→ **GOAL**: Extend the passage below on preparing eggplant flour, starting after its last sentence.

→ **DOCUMENT PASSAGE**:
Preparation of eggplant flour

Fresh eggplants were washed with tap water to remove all the soil and unwanted dirt. The eggplants together with their peels were then sliced into thin slices. After that, slices of eggplants were dried in air dryer (AFOS Limited, Kingston Upon Hull, United Kingdom) at 40°C for 72 hours. Next, dried eggplants were ground with grinder (Stainless Steel Vertical Type High Speed Grinding and Pulverizing Machine, Model RT-34, WHL Machinery, Selangor, Malaysia) and further sieved through 500 and 250 µm mesh sieve. The eggplant flour was then kept and sealed in polypropylene plastic bag and subsequently in airtight container. The flour was stored in refrigerator at 4°C prior to use.

→ **INFORMATION SHOWN**:

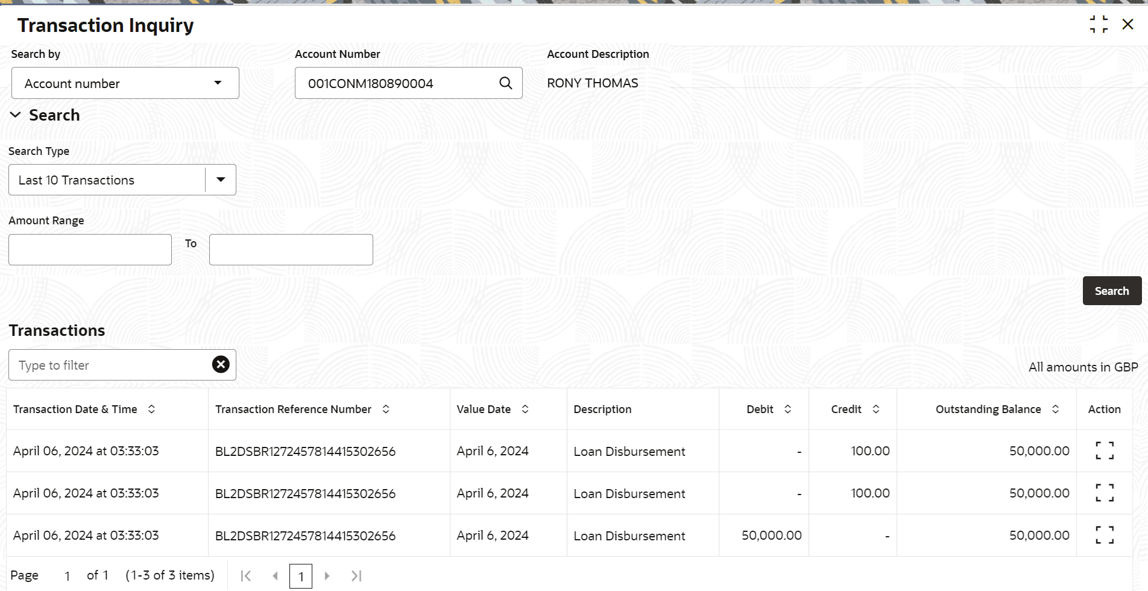Open details for the 50,000.00 debit row
The image size is (1148, 591).
click(1105, 535)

→ **ANSWER TO THE PROBLEM**:
Cookies preparation

In this study, four types of eggplant flour were used to prepare different cookie formulations (Table 1). Eggplant flour was incorporated into the formulation to substitute wheat flour by 10–15% based on wheat flour weight as in control formulation. The cookies were prepared according to the method by American Association of Cereal Chemists (AACC), 10–50D (AOAC, 2000) with slight modification.

Table 1. Formulation of cookies.

Tabla 1. Formulación de galletas.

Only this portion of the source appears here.